You can tune in anywhere in this show’s three seasons and not miss anything because each episode is a full story and not dependent on the story that came before it. This evening, we binged and watched three episodes. I’m now convinced that Netflix is changing the landscape of TV programming. Any of the episodes we watched could be developed into movies.
In season 3, episode 4 – San Junipero, we’re treated to a version of the afterlife created by technology. It’s a beach town with eerie parallels to every bad TV movie you’ve ever seen about wild spring breaks in beach towns. But in this episode, set in the late 1980s, a black woman and a white woman fall in love.
We’re initially led to believe that everyone in this town is a time traveler, but come to discover that San Junipero is an afterlife construction created by humans in an evolved future time. People who are dying are permitted to visit the town five hours a week – a visit accomplished through an electrode technology. They then decide whether San Junipero is where they want to live in the afterlife or whether they prefer to move on into whatever lies beyond it.

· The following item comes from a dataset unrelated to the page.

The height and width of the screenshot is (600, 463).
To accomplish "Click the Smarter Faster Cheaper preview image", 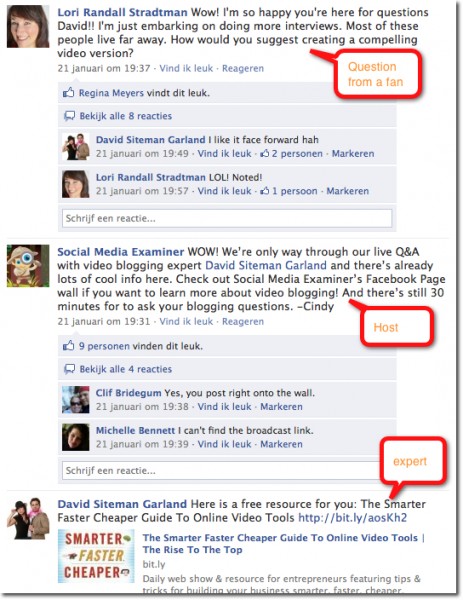I will tap(96, 556).
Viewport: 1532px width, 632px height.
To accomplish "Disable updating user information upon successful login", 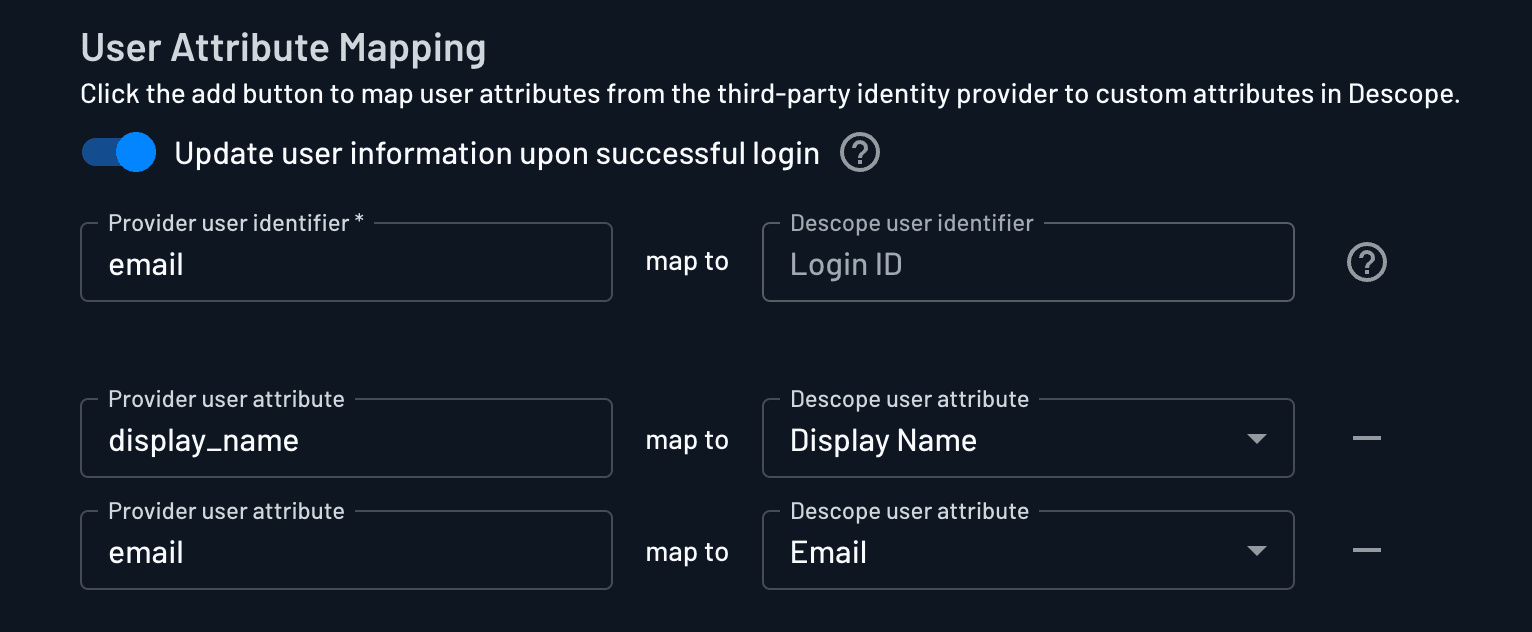I will (x=118, y=152).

The world of San Junipero bears striking parallels to the afterlife depicted in What Dreams May Come and in the Seth material, where thoughts are instantly manifested into a physical reality. But what makes this San Junipero radically different is the emotional interaction among the characters.
This series begs the question: are the writers, through their creativity, tuning into a possible version of the afterlife? And, if so, what does that mean for the rest of us? Is our belief about the afterlife what we experience when we die? Or is there some uniformly static version of the afterlife, as in the religious depiction of heaven and hell?
In another episode, Be Right Back, a female artist loses her partner in a car accident. Her sister signs her up for a Beta version of a software program that enables her to communicate with him through an aggregate of traits collected from his online presence. Then she discovers another level to this software program that brings her dead partner back to life through a robotic entity similar to the entities in Westworld. One big problem: his emotional responses are stymied. There are some unusual twists in this episode that address human emotions versus what we put out of ourselves online.
TV series are now a world removed from the shows that have followed me throughout my life. In terms of my interests, we went from One Step Beyond and Twilight Zone to The Medium and X-Files and all this original programming from Netflix and HBO, House of Cards to Game of thrones, Bloodline to Black Mirror, The Fall to Orange Is the New Black. You need a lifetime just to have time to watch and absorb these ideas, another lifetime to read some of the amazing fiction that is being published (another post), and another lifetime just to write.